Terça, 10 de março de 2026

Brasil se destaca mundialmente em alimentação escolar, revela especialista da ONU

Brasil se destaca mundialmente em alimentação escolar, revela especialista da ONU
Foto: Reprodução/Fernando Luiz Venâncio/Arquivo pessoal

O Brasil é elogiado por sua política de alimentação escolar, segundo Daniel Balaban, diretor do Programa Mundial de Alimentos da Organização das Nações Unidas (ONU) no país. Ele destaca que, apesar da disposição nacional de não se autoelogiando, o Programa Nacional de Alimentação Escolar (Pnae) é reconhecido como um dos melhores do mundo.

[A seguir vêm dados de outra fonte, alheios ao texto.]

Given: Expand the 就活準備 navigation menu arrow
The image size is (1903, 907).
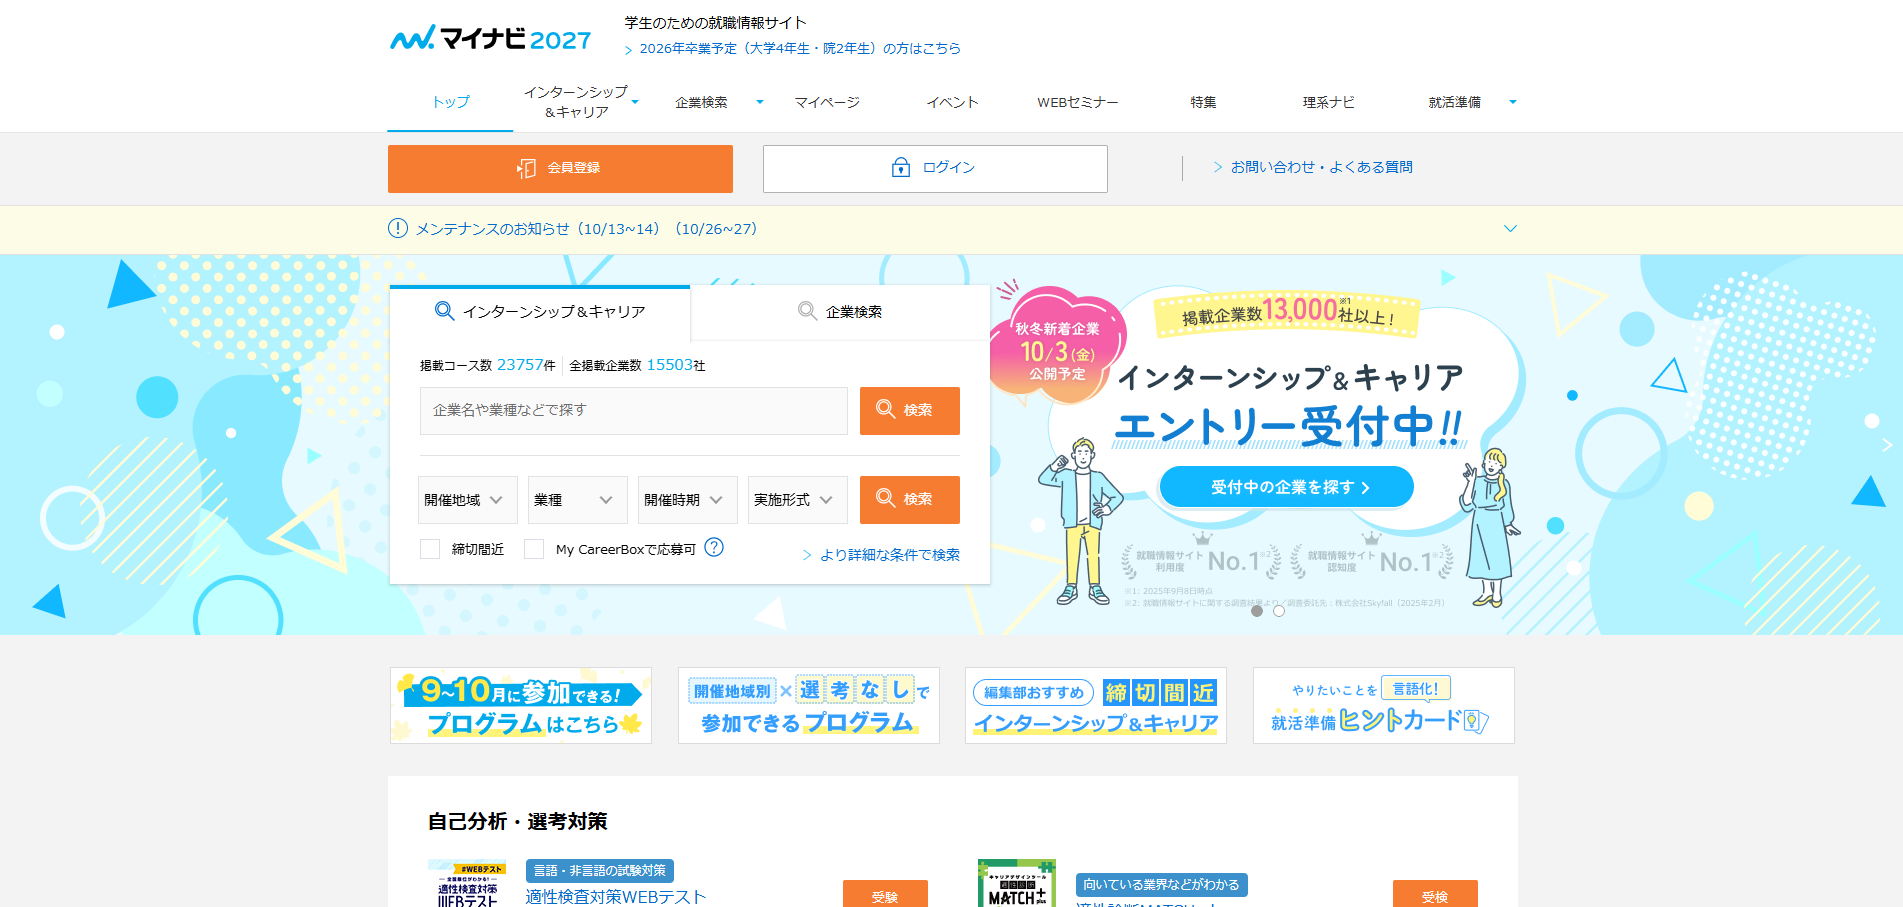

O Pnae celebrou recentemente 70 anos de existência, mas ganhou destaque significativo após 2009, com a implementação de uma lei que estabeleceu novos critérios nutricionais nas escolas, priorizando refeições saudáveis e removendo produtos menos nutritivos como biscoitos açucarados.

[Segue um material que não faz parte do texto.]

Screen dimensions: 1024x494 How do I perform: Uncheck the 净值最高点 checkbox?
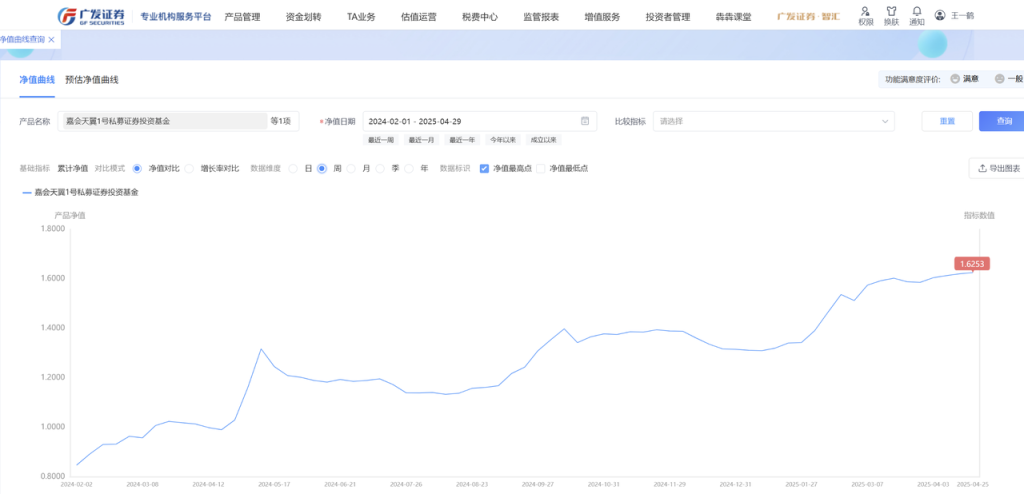pos(485,168)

Fernando Luiz Venâncio é um exemplo do impacto do Pnae. Ele iniciou sua trajetória na cozinha ainda em 2009, quando sua vida profissional mudou ao assumir a cozinha da Escola Johnson, em Fortaleza, Ceará, onde hoje serve refeições completas a mais de 400 alunos diariamente. No cardápio, há pratos como baião de dois e creme de galinha, sempre respeitando diretrizes nutricionais para atender todas as crianças.

Essas refeições são elaboradas com a supervisão de nutricionistas, obrigatórias desde a lei de 2009, que visa garantir que as refeições sejam nutritivas, culturalmente relevantes, e que priorizem alimentos frescos e da agricultura familiar, sendo 30% desse total obrigatoriamente local.

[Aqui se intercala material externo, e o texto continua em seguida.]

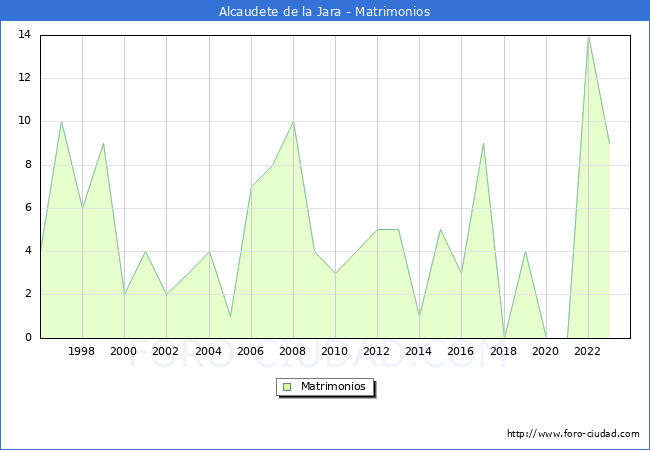This screenshot has width=650, height=450.
Task: Select the 2005 dip at value 1
Action: (x=230, y=316)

Um levantamento do Observatório da Alimentação Escolar (OAE) revela que para cada R$ 1 investido pelo Pnae na agricultura familiar, o PIB nacional da agricultura cresce em R$ 1,52 e da pecuária em R$ 1,66.

A partir de 2026, a participação da agricultura familiar no Pnae poderá chegar a 45%, conforme uma nova alteração prevista para ser sancionada. Muitas agricultoras, como Luzia Márcia, esperam que com a nova demanda, suas produções consigam espaço nas escolas: “o Pnae é crucial para o escoamento da nossa produção”, diz Luzia.

Além disso, ocorreu recentemente em setembro a 2ª Cúpula da Coalização Global pela Alimentação Escolar no Brasil, que reuniu representantes de mais de 90 países com o compromisso de garantir alimentação de qualidade para 700 milhões de estudantes até 2030.

O Pnae já atende cerca de 40 milhões de alunos diariamente no Brasil, e Balaban afirma que o programa foi essencial para ajudar o país a sair do Mapa da Fome da ONU: “Sem as refeições nas escolas, muitos alunos estariam em insegurança alimentar”.

No entanto, a implementação do Pnae enfrenta desafios, como a escassez de orçamentos e recursos necessários. O orçamento do programa em 2025 foi de R$ 5,5 bilhões, mas variou conforme a necessidade dos estudantes. Além disso, 30% dos municípios do Norte e Nordeste não complementam os repasses federais, o que dificulta o cumprimento das exigências nutricionais necessárias.

Segundo a presidente da Associação Brasileira de Nutrição, Albaneide Peixinho, ainda existe um deslocamento na visão dos gestores em relação ao programa, que muitos ainda o enxergam como apenas uma merenda. Ela defende que o Pnae é um programa pedagógico que promove saúde e inclusão para melhorar a aprendizagem.

A formação de hábitos saudáveis é essencial e, apesar do reconhecimento internacional do Pnae como um modelo, Albaneide ressalta que ainda há muito a ser feito.